There were shows for Hip Hop Abs, whatever they are, a work-out device that looked like something out of the Wham-O company of Slip-n-Slide fame’s playbook, and a simple tool called the Iron Gym. I watched this one only briefly since I already had one of them there contraptions under my bed. No, really. And I do use it, faithfully. Contrary to some of the other info-mercial junk, it actually works. Believe it or not, it’s made a difference in the upper regions of this 60 year-old specimen. The hope is that this will up the distance on my golf drives. Then again, what’ll probably happen is I’ll merely slice that old dimpled ball deeper into the woods.
Gotta go now.
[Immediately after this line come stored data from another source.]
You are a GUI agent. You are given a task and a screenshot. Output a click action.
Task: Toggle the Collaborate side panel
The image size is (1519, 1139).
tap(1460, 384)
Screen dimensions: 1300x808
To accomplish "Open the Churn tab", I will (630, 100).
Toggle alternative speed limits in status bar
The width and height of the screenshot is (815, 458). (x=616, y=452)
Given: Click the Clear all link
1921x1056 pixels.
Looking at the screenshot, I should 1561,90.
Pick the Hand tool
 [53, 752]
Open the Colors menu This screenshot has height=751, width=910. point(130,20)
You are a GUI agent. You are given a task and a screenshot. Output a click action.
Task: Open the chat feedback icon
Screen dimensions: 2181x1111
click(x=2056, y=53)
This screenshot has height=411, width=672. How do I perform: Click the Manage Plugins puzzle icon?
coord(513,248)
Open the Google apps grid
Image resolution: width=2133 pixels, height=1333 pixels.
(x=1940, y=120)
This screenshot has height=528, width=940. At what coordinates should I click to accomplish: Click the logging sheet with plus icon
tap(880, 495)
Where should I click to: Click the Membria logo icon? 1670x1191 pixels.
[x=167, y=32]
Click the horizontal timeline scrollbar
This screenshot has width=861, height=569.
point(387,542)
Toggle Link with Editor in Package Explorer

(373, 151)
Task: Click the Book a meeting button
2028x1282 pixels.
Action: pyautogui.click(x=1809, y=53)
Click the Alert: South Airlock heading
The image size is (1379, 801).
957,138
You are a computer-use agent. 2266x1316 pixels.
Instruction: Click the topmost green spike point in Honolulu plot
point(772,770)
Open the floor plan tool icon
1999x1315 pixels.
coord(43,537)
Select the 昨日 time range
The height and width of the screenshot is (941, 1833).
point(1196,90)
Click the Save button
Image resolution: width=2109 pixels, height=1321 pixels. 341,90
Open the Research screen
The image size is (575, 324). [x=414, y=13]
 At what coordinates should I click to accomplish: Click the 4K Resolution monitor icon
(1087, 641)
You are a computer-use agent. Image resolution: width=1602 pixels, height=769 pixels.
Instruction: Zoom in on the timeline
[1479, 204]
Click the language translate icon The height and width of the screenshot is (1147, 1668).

Jerry Springer’s on and it’s about some guy’s mother’s boyfriend’s uncle’s daughter.
Ah, the joy of a “Snow Day.”

MoziEsmé said...

Yeah for snow! Glad some things are deemed a little more important than the test...

Marrdy said...

Glad someone came to theirs senses and cancelled school. I hear things are pretty ugly back there. And we have SOL's here that my youngest gets to take next year.